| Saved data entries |
- - -

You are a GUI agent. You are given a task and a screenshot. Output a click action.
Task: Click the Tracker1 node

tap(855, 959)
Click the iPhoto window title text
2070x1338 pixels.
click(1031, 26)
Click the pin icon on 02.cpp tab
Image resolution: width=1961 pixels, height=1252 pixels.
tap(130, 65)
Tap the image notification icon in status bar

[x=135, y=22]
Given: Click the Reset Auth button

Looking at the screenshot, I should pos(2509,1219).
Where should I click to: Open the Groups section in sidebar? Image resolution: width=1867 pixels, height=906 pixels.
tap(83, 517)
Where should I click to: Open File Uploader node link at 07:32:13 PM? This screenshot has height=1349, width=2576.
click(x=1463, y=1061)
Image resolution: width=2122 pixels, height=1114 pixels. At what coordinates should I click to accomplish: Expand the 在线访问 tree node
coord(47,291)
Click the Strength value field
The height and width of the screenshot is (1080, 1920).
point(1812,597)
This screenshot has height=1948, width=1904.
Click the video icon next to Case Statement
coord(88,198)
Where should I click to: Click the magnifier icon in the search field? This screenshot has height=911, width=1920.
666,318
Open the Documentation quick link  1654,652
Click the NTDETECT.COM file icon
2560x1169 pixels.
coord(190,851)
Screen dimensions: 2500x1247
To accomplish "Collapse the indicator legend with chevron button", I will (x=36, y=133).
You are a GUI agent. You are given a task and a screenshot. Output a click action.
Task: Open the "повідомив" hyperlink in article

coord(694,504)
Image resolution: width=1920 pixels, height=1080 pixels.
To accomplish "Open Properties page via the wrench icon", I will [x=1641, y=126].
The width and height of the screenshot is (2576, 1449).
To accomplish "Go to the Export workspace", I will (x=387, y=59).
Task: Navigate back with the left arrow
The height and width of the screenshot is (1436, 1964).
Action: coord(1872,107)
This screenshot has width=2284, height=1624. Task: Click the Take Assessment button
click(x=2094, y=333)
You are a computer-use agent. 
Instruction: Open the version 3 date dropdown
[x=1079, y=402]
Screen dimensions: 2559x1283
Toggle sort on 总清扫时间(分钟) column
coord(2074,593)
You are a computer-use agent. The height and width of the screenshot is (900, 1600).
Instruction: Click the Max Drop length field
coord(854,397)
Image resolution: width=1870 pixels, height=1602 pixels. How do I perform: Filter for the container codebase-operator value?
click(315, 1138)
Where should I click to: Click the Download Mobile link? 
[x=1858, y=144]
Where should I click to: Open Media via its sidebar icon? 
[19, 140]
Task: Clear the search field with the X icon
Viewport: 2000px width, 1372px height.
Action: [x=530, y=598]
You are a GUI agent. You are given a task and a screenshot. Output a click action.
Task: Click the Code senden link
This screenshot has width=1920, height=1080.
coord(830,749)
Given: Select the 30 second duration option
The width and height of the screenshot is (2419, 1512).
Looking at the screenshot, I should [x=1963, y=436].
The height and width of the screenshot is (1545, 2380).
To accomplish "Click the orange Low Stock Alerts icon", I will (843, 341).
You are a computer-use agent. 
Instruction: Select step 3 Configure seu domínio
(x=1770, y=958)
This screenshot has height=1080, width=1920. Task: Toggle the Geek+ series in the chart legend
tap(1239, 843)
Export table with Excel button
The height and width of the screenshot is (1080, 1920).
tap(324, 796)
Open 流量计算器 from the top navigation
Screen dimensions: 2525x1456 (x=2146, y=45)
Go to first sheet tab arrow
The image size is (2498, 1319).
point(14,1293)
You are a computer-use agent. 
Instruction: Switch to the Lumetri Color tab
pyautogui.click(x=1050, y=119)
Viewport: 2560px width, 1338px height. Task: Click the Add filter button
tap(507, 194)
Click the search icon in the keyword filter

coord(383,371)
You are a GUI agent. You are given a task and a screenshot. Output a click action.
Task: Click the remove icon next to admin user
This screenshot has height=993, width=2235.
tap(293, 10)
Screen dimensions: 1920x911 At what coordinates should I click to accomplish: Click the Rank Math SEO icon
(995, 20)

- - -

| TASK PROMPT |
Nothing may be dropped or altered; repeat every record in full.

| REPLY |
You are a GUI agent. You are given a task and a screenshot. Output a click action.
Task: Click the Tracker1 node

tap(855, 959)
Click the iPhoto window title text
2070x1338 pixels.
click(1031, 26)
Click the pin icon on 02.cpp tab
Image resolution: width=1961 pixels, height=1252 pixels.
tap(130, 65)
Tap the image notification icon in status bar

[x=135, y=22]
Given: Click the Reset Auth button

Looking at the screenshot, I should pos(2509,1219).
Where should I click to: Open the Groups section in sidebar? Image resolution: width=1867 pixels, height=906 pixels.
tap(83, 517)
Where should I click to: Open File Uploader node link at 07:32:13 PM? This screenshot has height=1349, width=2576.
click(x=1463, y=1061)
Image resolution: width=2122 pixels, height=1114 pixels. At what coordinates should I click to accomplish: Expand the 在线访问 tree node
coord(47,291)
Click the Strength value field
The height and width of the screenshot is (1080, 1920).
point(1812,597)
This screenshot has height=1948, width=1904.
Click the video icon next to Case Statement
coord(88,198)
Where should I click to: Click the magnifier icon in the search field? This screenshot has height=911, width=1920.
666,318
Open the Documentation quick link  1654,652
Click the NTDETECT.COM file icon
2560x1169 pixels.
coord(190,851)
Screen dimensions: 2500x1247
To accomplish "Collapse the indicator legend with chevron button", I will (x=36, y=133).
You are a GUI agent. You are given a task and a screenshot. Output a click action.
Task: Open the "повідомив" hyperlink in article

coord(694,504)
Image resolution: width=1920 pixels, height=1080 pixels.
To accomplish "Open Properties page via the wrench icon", I will [x=1641, y=126].
The width and height of the screenshot is (2576, 1449).
To accomplish "Go to the Export workspace", I will (x=387, y=59).
Task: Navigate back with the left arrow
The height and width of the screenshot is (1436, 1964).
Action: coord(1872,107)
This screenshot has width=2284, height=1624. Task: Click the Take Assessment button
click(x=2094, y=333)
You are a computer-use agent. 
Instruction: Open the version 3 date dropdown
[x=1079, y=402]
Screen dimensions: 2559x1283
Toggle sort on 总清扫时间(分钟) column
coord(2074,593)
You are a computer-use agent. The height and width of the screenshot is (900, 1600).
Instruction: Click the Max Drop length field
coord(854,397)
Image resolution: width=1870 pixels, height=1602 pixels. How do I perform: Filter for the container codebase-operator value?
click(315, 1138)
Where should I click to: Click the Download Mobile link? 
[x=1858, y=144]
Where should I click to: Open Media via its sidebar icon? 
[19, 140]
Task: Clear the search field with the X icon
Viewport: 2000px width, 1372px height.
Action: [x=530, y=598]
You are a GUI agent. You are given a task and a screenshot. Output a click action.
Task: Click the Code senden link
This screenshot has width=1920, height=1080.
coord(830,749)
Given: Select the 30 second duration option
The width and height of the screenshot is (2419, 1512).
Looking at the screenshot, I should [x=1963, y=436].
The height and width of the screenshot is (1545, 2380).
To accomplish "Click the orange Low Stock Alerts icon", I will (843, 341).
You are a computer-use agent. 
Instruction: Select step 3 Configure seu domínio
(x=1770, y=958)
This screenshot has height=1080, width=1920. Task: Toggle the Geek+ series in the chart legend
tap(1239, 843)
Export table with Excel button
The height and width of the screenshot is (1080, 1920).
tap(324, 796)
Open 流量计算器 from the top navigation
Screen dimensions: 2525x1456 (x=2146, y=45)
Go to first sheet tab arrow
The image size is (2498, 1319).
point(14,1293)
You are a computer-use agent. 
Instruction: Switch to the Lumetri Color tab
pyautogui.click(x=1050, y=119)
Viewport: 2560px width, 1338px height. Task: Click the Add filter button
tap(507, 194)
Click the search icon in the keyword filter

coord(383,371)
You are a GUI agent. You are given a task and a screenshot. Output a click action.
Task: Click the remove icon next to admin user
This screenshot has height=993, width=2235.
tap(293, 10)
Screen dimensions: 1920x911 At what coordinates should I click to accomplish: Click the Rank Math SEO icon
(995, 20)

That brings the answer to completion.